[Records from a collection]
■ ■ ■ ■ ■ ■ ■

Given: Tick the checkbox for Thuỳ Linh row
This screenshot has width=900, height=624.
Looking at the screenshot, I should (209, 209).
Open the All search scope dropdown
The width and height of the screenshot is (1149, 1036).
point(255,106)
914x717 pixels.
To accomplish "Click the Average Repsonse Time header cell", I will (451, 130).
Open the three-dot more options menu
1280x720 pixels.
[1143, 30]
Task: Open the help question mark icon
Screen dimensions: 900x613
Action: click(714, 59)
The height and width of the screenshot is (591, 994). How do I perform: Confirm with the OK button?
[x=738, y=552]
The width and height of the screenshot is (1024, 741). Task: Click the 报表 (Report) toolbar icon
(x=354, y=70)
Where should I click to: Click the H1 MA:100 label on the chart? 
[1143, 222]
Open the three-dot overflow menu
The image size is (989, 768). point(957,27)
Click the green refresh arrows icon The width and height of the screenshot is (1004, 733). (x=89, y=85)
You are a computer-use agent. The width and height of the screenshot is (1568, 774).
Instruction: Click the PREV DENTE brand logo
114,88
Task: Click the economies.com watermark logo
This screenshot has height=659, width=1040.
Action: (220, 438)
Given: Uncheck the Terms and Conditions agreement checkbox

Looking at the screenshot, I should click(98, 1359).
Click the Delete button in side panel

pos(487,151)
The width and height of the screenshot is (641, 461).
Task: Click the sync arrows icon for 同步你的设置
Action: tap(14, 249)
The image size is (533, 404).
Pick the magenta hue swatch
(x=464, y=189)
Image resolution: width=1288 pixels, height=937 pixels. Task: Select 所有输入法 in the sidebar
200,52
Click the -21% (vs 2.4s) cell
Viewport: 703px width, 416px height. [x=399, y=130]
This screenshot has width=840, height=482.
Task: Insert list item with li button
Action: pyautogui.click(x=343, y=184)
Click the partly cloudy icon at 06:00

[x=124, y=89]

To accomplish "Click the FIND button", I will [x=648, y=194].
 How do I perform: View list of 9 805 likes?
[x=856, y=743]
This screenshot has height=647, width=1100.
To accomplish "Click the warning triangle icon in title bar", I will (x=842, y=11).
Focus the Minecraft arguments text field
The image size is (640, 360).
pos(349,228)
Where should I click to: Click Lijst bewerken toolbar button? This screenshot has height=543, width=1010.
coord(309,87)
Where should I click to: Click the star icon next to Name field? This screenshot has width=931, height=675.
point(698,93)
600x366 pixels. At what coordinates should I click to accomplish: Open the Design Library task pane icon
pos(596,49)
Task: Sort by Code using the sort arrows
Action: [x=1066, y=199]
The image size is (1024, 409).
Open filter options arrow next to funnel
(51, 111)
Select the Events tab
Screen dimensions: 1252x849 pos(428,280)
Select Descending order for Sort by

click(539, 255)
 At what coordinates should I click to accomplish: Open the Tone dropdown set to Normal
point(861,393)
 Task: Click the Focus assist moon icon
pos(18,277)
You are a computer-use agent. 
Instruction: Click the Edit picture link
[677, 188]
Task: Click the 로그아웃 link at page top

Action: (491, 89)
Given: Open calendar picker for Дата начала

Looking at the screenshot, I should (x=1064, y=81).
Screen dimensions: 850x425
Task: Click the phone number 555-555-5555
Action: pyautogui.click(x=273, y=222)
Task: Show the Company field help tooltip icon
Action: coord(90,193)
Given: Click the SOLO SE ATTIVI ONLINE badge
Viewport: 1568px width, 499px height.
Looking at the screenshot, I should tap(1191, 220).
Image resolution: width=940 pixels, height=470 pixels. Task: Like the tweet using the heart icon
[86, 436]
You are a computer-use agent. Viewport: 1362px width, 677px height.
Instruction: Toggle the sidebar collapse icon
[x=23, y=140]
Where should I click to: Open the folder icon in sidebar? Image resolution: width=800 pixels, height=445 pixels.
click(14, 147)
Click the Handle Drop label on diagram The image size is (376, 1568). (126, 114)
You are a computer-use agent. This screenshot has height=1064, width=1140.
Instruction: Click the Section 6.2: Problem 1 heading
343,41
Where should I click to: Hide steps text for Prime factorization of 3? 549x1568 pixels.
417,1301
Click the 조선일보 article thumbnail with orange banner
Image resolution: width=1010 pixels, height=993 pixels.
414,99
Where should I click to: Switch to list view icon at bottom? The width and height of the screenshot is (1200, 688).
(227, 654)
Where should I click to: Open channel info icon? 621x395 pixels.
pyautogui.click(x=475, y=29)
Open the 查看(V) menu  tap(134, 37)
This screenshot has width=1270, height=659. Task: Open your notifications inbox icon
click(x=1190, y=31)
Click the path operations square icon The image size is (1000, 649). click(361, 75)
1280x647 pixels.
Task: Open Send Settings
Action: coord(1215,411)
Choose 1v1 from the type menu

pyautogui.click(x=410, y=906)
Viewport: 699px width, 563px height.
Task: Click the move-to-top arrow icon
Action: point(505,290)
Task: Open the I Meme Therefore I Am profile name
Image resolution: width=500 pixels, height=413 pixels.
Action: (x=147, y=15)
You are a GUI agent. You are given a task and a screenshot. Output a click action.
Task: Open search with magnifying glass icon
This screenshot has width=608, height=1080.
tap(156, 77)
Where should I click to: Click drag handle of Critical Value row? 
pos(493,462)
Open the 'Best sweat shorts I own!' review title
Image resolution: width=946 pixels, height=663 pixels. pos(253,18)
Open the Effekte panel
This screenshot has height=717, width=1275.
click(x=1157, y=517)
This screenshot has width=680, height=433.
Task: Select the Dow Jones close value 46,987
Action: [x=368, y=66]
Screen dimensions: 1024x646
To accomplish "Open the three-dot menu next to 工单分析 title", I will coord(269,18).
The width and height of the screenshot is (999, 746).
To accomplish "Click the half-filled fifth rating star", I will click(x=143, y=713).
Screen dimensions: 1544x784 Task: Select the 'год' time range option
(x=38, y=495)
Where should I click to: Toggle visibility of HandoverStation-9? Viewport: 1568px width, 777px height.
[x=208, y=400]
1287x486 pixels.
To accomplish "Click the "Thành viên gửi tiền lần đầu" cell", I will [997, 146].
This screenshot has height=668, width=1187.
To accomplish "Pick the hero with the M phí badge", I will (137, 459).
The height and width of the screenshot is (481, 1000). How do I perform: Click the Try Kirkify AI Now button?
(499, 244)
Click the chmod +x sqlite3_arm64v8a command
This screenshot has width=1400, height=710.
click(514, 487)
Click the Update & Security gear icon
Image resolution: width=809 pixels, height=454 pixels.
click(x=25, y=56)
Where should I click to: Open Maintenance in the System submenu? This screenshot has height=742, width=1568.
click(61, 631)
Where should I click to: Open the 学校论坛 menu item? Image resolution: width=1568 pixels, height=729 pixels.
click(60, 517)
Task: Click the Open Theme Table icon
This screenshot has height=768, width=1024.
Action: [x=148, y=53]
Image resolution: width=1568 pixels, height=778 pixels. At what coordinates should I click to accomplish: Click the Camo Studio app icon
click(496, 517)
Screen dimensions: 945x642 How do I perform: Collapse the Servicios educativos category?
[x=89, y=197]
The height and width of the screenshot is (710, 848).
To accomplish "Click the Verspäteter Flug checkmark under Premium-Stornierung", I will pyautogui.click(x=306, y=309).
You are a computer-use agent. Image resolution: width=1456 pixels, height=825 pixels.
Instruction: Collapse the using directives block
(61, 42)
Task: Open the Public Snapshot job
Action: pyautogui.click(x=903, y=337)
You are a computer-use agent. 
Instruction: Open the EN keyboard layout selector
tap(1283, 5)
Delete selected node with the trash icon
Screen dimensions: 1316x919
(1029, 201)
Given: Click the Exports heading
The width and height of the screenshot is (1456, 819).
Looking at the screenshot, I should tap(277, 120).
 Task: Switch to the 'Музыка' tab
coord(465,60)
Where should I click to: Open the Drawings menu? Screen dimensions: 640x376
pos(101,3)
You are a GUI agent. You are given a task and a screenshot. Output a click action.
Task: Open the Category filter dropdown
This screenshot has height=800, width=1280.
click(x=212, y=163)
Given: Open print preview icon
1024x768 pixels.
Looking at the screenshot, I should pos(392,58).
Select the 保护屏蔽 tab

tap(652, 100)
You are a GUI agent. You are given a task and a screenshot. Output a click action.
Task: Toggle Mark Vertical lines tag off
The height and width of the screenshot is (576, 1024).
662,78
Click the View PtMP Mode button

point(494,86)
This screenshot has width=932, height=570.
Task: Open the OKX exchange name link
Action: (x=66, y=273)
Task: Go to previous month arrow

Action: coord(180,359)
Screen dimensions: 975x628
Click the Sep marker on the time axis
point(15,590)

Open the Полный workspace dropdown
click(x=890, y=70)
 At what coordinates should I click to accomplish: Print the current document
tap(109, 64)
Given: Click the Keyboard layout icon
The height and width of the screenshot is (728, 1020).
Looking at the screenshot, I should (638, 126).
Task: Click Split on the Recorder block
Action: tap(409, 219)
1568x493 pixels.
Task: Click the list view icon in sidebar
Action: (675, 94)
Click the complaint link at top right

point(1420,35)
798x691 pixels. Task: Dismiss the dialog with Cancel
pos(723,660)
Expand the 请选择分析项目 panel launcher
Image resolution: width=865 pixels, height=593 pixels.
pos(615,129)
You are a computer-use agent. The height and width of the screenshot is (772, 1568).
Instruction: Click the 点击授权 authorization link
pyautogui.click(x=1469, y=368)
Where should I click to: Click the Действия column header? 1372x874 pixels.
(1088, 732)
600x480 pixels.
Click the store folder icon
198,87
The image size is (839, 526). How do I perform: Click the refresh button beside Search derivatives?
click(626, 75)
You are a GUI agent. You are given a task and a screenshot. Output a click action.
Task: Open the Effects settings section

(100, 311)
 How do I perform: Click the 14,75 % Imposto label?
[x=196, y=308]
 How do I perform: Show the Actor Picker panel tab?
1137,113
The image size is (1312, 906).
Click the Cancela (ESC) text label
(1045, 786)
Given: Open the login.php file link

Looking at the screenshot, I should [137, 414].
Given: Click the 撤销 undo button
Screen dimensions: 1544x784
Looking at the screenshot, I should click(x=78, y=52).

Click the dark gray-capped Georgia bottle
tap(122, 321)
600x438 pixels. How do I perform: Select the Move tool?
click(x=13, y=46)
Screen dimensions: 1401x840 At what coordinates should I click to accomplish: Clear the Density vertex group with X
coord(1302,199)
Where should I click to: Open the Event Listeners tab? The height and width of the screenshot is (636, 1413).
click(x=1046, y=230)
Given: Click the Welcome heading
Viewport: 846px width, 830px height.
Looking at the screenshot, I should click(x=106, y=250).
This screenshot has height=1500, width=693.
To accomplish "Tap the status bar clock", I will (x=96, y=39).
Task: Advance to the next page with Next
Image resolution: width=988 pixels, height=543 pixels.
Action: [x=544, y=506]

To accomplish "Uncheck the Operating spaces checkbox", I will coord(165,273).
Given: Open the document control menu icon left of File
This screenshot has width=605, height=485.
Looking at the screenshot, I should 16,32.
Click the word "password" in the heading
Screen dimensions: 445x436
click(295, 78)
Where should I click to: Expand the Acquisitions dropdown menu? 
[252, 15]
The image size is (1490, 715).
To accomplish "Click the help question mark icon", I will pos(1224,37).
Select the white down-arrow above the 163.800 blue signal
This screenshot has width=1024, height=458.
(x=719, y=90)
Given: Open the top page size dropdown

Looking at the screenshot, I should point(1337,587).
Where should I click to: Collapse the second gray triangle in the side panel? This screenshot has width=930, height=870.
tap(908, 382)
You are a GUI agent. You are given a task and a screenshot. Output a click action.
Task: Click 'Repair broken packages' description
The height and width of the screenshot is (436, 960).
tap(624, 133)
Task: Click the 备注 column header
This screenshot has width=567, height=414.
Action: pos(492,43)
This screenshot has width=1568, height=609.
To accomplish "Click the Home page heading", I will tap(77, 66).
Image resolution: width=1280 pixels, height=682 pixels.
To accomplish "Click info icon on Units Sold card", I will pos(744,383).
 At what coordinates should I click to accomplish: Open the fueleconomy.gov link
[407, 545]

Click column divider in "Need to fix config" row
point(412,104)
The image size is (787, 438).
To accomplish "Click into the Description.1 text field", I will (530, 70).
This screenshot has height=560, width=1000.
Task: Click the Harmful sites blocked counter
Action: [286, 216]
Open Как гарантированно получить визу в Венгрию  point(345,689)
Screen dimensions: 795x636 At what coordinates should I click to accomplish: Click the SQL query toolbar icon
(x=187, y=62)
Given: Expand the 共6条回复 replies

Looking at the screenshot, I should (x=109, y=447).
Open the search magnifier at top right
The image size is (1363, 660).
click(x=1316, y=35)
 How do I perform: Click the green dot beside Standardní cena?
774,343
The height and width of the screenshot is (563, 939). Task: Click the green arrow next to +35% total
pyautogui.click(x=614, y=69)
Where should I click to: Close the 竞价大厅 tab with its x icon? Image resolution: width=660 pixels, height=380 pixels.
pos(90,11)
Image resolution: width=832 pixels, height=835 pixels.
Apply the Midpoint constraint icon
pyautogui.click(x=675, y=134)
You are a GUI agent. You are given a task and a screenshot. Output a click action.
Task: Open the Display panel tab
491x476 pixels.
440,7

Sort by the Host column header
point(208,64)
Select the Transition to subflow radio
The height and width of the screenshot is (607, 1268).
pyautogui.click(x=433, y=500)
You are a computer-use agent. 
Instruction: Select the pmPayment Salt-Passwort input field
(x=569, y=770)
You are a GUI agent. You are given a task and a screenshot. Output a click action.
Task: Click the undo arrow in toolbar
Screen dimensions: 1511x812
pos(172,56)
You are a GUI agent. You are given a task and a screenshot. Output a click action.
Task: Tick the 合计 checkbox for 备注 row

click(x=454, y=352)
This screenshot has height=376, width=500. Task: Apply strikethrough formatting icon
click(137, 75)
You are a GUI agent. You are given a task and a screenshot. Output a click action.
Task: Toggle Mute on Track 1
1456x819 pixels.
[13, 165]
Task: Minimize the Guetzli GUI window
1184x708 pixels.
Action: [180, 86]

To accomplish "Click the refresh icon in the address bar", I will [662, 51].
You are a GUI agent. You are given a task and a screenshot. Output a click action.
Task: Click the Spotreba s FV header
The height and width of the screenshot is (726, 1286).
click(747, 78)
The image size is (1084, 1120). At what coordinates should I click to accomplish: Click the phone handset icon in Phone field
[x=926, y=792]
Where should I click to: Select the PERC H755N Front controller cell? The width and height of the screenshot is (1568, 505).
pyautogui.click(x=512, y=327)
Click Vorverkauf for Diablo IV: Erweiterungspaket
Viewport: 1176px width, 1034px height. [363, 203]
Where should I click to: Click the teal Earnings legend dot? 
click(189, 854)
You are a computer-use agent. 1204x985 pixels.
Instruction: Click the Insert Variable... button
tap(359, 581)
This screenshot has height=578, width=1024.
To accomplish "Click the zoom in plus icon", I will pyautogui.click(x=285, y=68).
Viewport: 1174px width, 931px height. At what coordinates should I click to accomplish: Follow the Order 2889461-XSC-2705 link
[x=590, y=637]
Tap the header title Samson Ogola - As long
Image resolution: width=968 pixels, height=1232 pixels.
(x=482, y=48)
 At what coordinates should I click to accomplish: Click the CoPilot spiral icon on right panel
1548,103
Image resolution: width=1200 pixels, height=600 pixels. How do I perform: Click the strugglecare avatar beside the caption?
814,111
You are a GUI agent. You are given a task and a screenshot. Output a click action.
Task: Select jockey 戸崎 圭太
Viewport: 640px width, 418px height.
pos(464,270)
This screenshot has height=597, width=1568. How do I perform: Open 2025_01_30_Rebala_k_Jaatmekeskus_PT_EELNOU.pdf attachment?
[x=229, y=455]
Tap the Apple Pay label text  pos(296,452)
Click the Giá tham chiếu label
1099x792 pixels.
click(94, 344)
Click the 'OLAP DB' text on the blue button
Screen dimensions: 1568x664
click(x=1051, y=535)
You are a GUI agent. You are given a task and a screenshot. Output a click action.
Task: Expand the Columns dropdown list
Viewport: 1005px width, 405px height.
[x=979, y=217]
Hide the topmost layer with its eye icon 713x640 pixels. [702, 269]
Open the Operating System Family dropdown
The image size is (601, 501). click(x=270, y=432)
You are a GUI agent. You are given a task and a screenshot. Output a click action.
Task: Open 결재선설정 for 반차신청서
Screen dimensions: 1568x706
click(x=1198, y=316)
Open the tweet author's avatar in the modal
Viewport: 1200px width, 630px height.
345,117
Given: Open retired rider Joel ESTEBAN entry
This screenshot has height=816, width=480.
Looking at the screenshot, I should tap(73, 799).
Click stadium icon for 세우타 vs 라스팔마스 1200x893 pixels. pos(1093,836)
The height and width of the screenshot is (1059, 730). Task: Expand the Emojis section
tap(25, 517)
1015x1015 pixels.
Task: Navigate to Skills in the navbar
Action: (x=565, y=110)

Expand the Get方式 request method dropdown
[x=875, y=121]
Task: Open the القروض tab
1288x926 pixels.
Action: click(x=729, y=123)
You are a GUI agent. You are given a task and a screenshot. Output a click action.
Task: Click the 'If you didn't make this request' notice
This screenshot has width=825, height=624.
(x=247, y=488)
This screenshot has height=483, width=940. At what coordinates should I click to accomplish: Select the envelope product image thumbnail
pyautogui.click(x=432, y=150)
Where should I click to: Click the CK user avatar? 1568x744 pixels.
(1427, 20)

■ ■ ■ ■ ■ ■ ■

» **Your objective**:
With the first line of the records as the start and the line holding "914x717 pixels." as the end, please copy exactly those lines and no others.

» **Worked solution**:
Given: Tick the checkbox for Thuỳ Linh row
This screenshot has width=900, height=624.
Looking at the screenshot, I should (209, 209).
Open the All search scope dropdown
The width and height of the screenshot is (1149, 1036).
point(255,106)
914x717 pixels.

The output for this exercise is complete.